其中，图1所示为本发明荧光碳点的透射电镜图，从图中可以看出，本发明得到的碳点为较均一的超小尺寸，粒径在1.6-4nm，平均粒径2.4nm。

图2所示为本发明荧光碳点的吸收光谱、激发光谱以及在最佳激发下的发射光谱，从图中可以看出，紫外吸收位置位于395nm，最佳激发下的发射峰位于535nm，激发位置和现有的商品化激光器极为匹配，能够很好的用于激光共聚焦显微镜。

图3所示为本发明以荧光碳点孵育后的细胞核成像共聚焦显微照片，细胞图显示出碳点能很好的进入细胞核，并对细胞核进行荧光影像，很好的显示出细胞核的显微结构。

图4所示为本发明以荧光碳点孵育后的细胞核三维成像共聚焦显微照片，三维细胞结果显示出碳点在整个细胞中几乎只在细胞核部分分布，并且对细胞核进行了荧光影像。

图5所示为本发明以荧光碳点孵育后的细胞核成像pbs洗涤和免洗操作得到的共聚焦显微照片，证明正常操作和免洗操作均能够得到很好的细胞核成像结果。

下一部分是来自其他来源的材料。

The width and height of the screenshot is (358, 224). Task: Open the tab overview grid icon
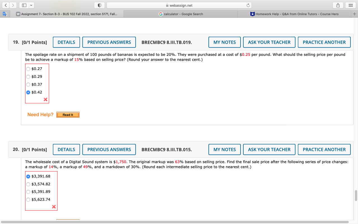click(351, 5)
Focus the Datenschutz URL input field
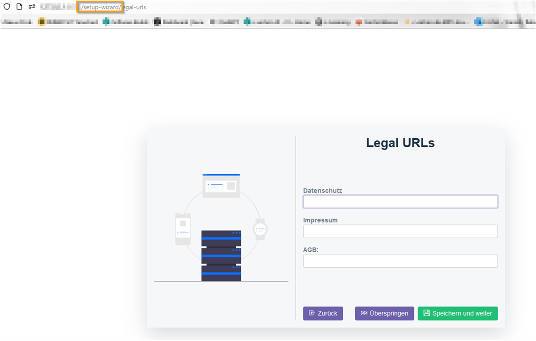Screen dimensions: 536x341 coord(400,202)
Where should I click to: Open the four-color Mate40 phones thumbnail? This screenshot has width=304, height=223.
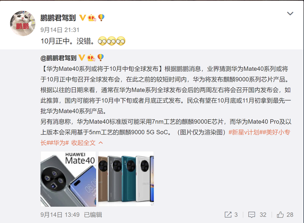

图6所示为本发明以荧光碳点孵育后，以及分别用dna和rna消解酶处理后的hela细胞的细胞核共聚焦显微照片，酶解核酸的对照进一步证实了碳点对细胞核进行荧光影像的原理：碳点进入细胞后结合的是细胞核中的dna和rna，并且呈现出荧光增强的结果。

对比试验

为了说明发明效果，其他条件相同，将实施例1中的间苯二胺（mpd）换成其结构同分异构体：邻苯二胺（opd）和对苯二胺（ppd）制备荧光碳点，并对得到的碳点进行荧光成像分析。

结果显示，采用邻苯二胺（opd）和对苯二胺（ppd）得到的碳点均无法实现对细胞核的荧光成像，但采用opd显示了对细胞的其他不同部位（如细胞质和线粒体）成像。